¡A tortas!. Guerra abierta en el Gobierno de Zapatero

Guerra abierta en el Gobierno entre Pedro Solbes, ministro de Economía, y Miguel Sebastián, titular de Industria. Tan sólo un día después de que Solbes echara por tierra la eliminación del impuesto de matriculación, una medida que Sebastián había prometido al sector del automóvil, el Ejecutivo ha paralizado la Ley de Comercio, que ha elaborado Industria. Las razones, las pegas de la nueva ley y su ambigüedad. Jose Blanco: «El nuevo Gobierno es Zapatero en estado puro», 14 de abril de 2008

 

 

 

El Gobierno se había comprometido con las grandes empresas de distribución -El Corte Inglés, Carrefour, Alcampo, Eroski, Ikea y Leroy Merlin, entre otras- a liberalizar el mercado, eliminar las trabas autonómicas a su desarrollo y acabar con las moratorias que les impedían abrir nuevas tiendas.
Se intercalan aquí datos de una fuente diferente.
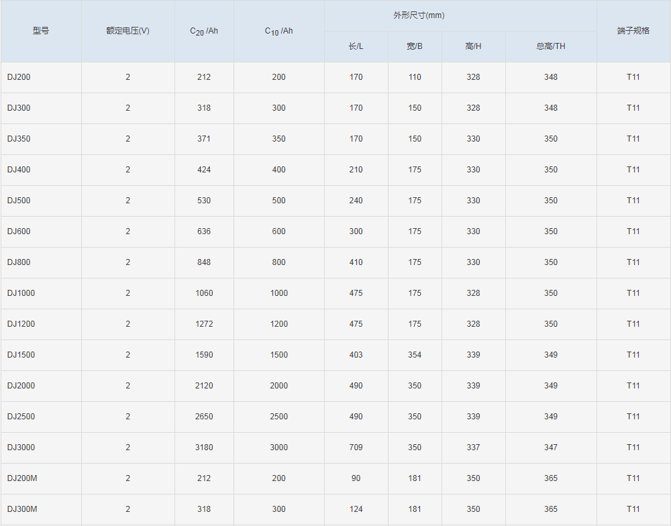671x526 pixels.
Task: Click the DJ300M model name
Action: click(x=22, y=509)
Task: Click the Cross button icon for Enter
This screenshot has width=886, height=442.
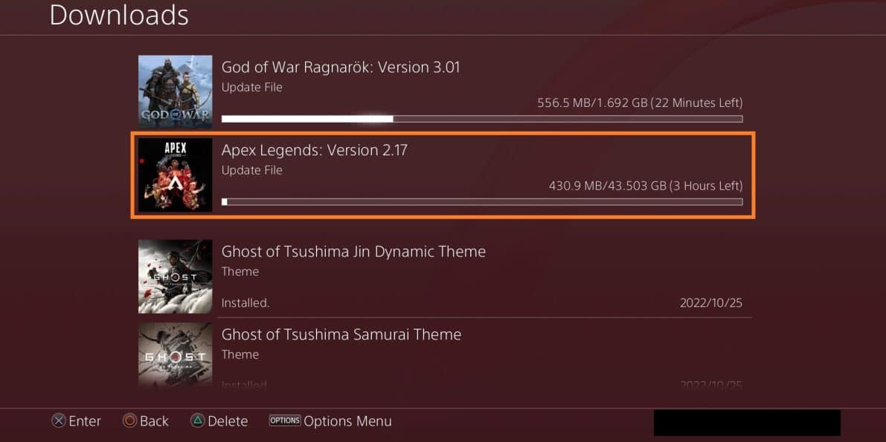Action: [59, 421]
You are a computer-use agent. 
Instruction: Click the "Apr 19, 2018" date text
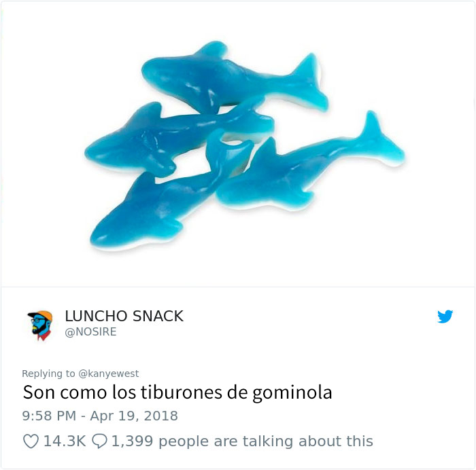point(133,416)
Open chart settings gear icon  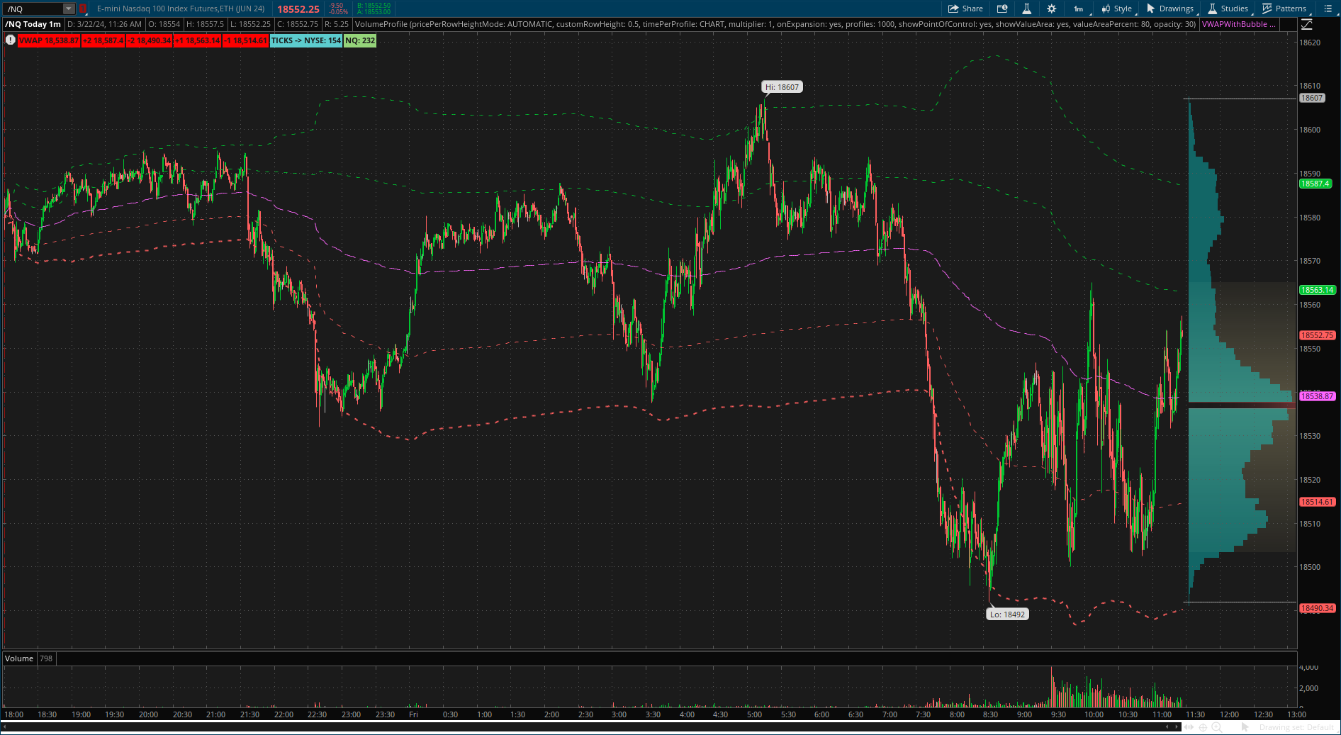pyautogui.click(x=1051, y=9)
Pero la propuesta que ha elaborado Sebastián es muy ambigua y no lo garantiza, dejando abierta la puerta a posibles bloqueos administrativos frente a la gran distribución.

 

Solbes rechaza de plano esta propuesta y obliga a llevar a cabo una liberalización total del mercado, eliminando todas las trabas y moratorias autonómicas, para ajustar la normativa española a la directiva europea.

 

Prueba de su desconfianza hacia Sebastián radica en que, según han confirmado fuentes de toda solvencia, Economía se opone incluso a que Industria lleve a cabo un desarrollo particular de la ley, asegurando que bastaría con reformar algún artículo y desarrollar la ley marco que permite la transposición de la directiva europea de servicios, conocida como Bolkestein. Después de casi tres semanas de debate interministerial, la vicepresidenta María Teresa Fernández de la Vega anunciaba, tras el Consejo de Ministros, que el proyecto no está todavía maduro.

 

Pegas a la nueva ley

 

La Confederación Española del Comercio (CEC), que defiende los intereses de más de 400.000 pequeños y medianos comerciantes, emitió ayer un comunicado en el que asegura «celebrar la decisión tomada por la vicepresidenta primera del Gobierno, María Teresa Fernández de la Vega, de paralizar el proyecto de ley que se tenía que aprobar en el Consejo de Ministros». De la Vega, sin embargo, se ha limitado a anunciar una decisión adoptada por Solbes.

 

A pesar de que la propuesta de Sebastián no garantizaba el desarrollo de los grandes, la CEC no se da aún por satisfecha. La organización explica que se opone a la nueva ley propuesta por el ministro de Industria, Miguel Sebastián, «porque cambia el modelo de política comercial, rompe el consenso, invade las competencias estatutarias, daña al comercio local y compromete el desarrollo urbano de la población, favoreciendo a las grandes superficies y rompiendo consecuentemente el equilibrio entre todos los formatos».

 

El Gobierno ha prometido una negociación con todos los sectores implicados, pero lo tiene muy complicado porque no le queda otro remedio que cumplir con la normativa europea, tal y como exige Pedro Solbes. De hecho, el presidente de la Comisión Nacional de la Competencia, Luis Berenguer, ha insistido ya en varias ocasiones, la última en presencia del propio Solbes, que «España podría enfrentarse a una denuncia por parte de la Comisión Europea ante el Tribunal de Justicia de Luxemburgo si no respeta la ley y elimina las trabas».